Selected text:
Beyond the Cirque


Q: For many years, you composed the music of Cirque du Soleil. One day, you decided to distance yourself from the Cirque. Did your decision come essentially from you or did you feel yourself pushed toward the outside?

René Dupéré: Not at all. While I was at the Cirque, I received numerous propositions I couldn’t respond to because of the size of my commitment. I simply didn’t have the time. I was really working full-steam, especially during the last three years. In 1992, I did Saltimbanco. From the middle of 1993 to the end of the year, we did Mystère. Back in Montreal in January of 1994, I had to produce Mystère’s CD and create the show Alegría for the month of April. And finally, I finished Alegría’s CD at the end of August.

Data provided:
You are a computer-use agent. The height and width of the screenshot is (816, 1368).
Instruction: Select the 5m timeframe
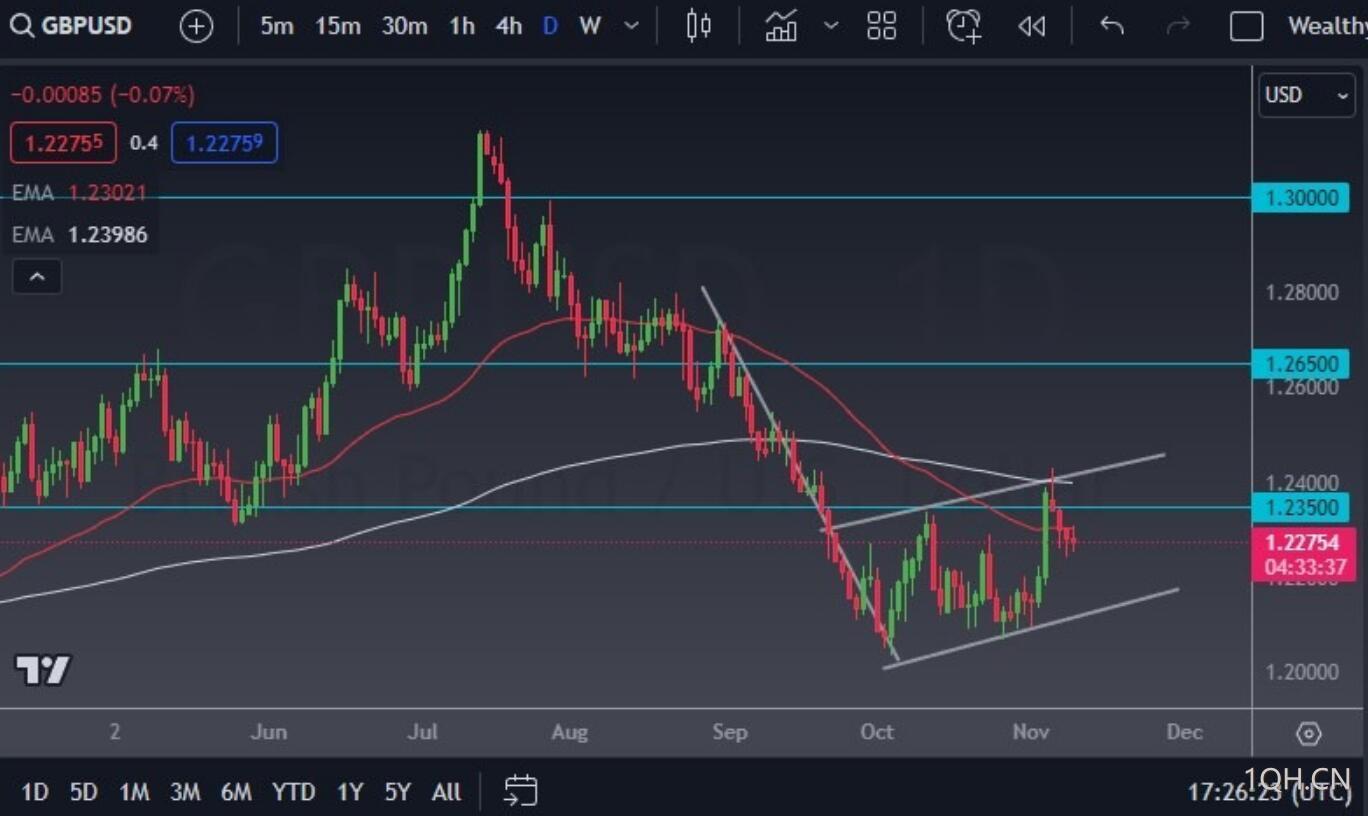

Given problem 1: Could you extract the part of the Cirque du Soleil interview starting at "Q: For many" and ending at "end of August."?
Given problem 2: Can you extend the Cirque du Soleil interview with René Dupéré by writing what comes after its last sentence?
The lines have no connection to the interview.

Reply 1:
Q: For many years, you composed the music of Cirque du Soleil. One day, you decided to distance yourself from the Cirque. Did your decision come essentially from you or did you feel yourself pushed toward the outside?

René Dupéré: Not at all. While I was at the Cirque, I received numerous propositions I couldn’t respond to because of the size of my commitment. I simply didn’t have the time. I was really working full-steam, especially during the last three years. In 1992, I did Saltimbanco. From the middle of 1993 to the end of the year, we did Mystère. Back in Montreal in January of 1994, I had to produce Mystère’s CD and create the show Alegría for the month of April. And finally, I finished Alegría’s CD at the end of August.

Reply 2:
After all that, I was exhausted; I needed some rest. Moreover, the Jazz Festival concert made me aware that I had to establish some distance to avoid competing with myself. I didn’t want to compose saying to myself, “This new show has to be even better than the last, Alegría.” I didn’t want to play that game. Alegría had worked so well that I wanted to stay on that success and distance myself for a while. As you said just now, it was not a departure, it was a distancing. I felt like accepting all those offers that had been made to me that I had never been able to accept. I’d lived in that environment for ten years. It’s enormous, in the creative environment. I know the foundations of the formula of the Cirque shows, I’ve analyzed them a lot. I feel that I could do ten other shows, which would probably be as beautiful, but as for me, I’d learn much less. And when I work, I always need to learn something.

Q: That sounds like what you were saying about your quitting teaching. In that case, you quit your job as a professor even though you still liked what you were doing, but you felt the need to do something else. Was this a bit the same?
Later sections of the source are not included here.